Pack Ice Season
The Walrus
|January/February 2025
THE ICEBERG slid in on a Sunday morning when the water was as flat as a fresh sheet of tin foil.
It grounded itself about two kilometres from the shoreline. Or it seemed to be grounded. No one could tell for sure from afar. Doug Prentice was up early to turn the heat on in the church. When he spotted the iceberg through the window, he gasped so hard his lungs filled with cold incense-tinged air and sent him into a coughing fit. He scrambled out his phone and posted a photo right away: "Does anyone else see what I see? The resemblance is uncanny. #Jesus #iceberg #icebergjesus #jesusinice. He's got to be at least thirty metres tall!" Doug's phone throbbed with shares. He would always be proud that his picture was first.
Word of the iceberg spread fast, especially with so many out on Sunday drives. "Our own Cristo del Pacifico, but in Atlantic ice," Reverend Bennett posted. "Cristo del Atlantico!" A steady line of traffic chugged along the beach road, and a crowd gathered on the shoreline. They used driftwood logs for seats and makeshift kneelers, as many were moved to prayer.

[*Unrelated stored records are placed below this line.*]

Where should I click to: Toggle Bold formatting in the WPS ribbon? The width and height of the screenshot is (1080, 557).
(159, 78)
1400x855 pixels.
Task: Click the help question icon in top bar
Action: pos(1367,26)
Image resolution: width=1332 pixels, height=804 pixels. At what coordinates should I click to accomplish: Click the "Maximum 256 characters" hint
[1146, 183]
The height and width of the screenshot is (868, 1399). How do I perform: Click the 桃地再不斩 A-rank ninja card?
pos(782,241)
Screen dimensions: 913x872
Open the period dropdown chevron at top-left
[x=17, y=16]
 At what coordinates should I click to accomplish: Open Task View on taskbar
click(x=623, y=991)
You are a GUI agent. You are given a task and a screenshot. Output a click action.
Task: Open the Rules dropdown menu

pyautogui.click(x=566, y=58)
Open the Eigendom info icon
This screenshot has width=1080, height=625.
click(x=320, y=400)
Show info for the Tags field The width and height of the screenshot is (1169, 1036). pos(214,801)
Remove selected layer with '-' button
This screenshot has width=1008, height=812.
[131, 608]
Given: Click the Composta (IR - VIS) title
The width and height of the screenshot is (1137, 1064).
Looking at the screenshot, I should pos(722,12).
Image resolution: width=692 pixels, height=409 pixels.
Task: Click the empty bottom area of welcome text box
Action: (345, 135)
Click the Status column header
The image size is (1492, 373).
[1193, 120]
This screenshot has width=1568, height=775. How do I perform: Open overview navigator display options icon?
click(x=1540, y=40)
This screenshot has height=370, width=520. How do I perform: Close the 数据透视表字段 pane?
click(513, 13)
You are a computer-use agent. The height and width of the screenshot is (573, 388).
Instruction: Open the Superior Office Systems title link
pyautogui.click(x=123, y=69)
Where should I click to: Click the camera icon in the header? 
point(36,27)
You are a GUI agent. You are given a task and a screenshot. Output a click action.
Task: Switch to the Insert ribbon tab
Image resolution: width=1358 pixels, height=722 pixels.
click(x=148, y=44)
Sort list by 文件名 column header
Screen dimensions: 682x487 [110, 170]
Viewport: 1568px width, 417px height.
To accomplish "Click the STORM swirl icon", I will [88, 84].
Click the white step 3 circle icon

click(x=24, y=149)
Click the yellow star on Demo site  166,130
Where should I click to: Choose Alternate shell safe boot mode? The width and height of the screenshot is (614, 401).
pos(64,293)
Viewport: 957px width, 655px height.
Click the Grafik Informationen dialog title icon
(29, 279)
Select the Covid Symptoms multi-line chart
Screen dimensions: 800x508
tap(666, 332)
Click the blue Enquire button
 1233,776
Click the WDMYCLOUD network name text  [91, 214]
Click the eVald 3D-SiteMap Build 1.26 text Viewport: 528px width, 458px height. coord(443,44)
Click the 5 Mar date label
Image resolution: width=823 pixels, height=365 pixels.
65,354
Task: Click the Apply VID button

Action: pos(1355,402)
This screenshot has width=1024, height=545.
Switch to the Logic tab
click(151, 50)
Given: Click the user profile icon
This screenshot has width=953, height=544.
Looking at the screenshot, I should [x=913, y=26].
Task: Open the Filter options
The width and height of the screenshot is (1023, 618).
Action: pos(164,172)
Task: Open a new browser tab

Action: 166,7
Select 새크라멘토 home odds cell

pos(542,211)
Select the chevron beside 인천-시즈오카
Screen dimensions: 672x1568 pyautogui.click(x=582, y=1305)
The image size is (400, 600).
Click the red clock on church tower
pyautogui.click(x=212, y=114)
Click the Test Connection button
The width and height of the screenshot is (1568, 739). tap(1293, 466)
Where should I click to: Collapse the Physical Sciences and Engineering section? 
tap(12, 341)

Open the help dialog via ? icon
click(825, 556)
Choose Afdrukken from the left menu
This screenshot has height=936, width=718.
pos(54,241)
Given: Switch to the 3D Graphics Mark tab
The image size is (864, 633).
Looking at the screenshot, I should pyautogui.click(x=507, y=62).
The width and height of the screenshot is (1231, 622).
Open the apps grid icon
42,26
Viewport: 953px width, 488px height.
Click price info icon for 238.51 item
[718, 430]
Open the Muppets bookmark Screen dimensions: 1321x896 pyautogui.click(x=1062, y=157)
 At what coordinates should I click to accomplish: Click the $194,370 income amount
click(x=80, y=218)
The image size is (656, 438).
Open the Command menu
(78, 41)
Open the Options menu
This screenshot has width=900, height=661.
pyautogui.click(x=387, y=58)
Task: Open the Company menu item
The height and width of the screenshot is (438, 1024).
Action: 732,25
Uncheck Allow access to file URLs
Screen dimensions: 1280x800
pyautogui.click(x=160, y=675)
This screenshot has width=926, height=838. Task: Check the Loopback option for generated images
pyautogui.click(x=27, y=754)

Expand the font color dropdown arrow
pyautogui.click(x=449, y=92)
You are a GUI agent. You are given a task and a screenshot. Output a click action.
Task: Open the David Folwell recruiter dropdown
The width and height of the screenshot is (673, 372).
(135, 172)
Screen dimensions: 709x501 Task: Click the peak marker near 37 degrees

Various artists were interviewed for their take. One said the face resembled depictions seen in Christ Pantocrator, the early style depicting Jesus as almighty, with the halo and all-seeing gaze. "The resemblance is so striking," the artist said. "God is in the glaciers."
Then "Pack Ice Season" arrived. That was the term the department of tourism was encouraging citizens to use in an attempt to rebrand expectations of spring. Ice flowed in from the north and filled up the bay. It encircled Cristo Del Atlantico/ Christberg/Iceberg Jesus and wedged it in good.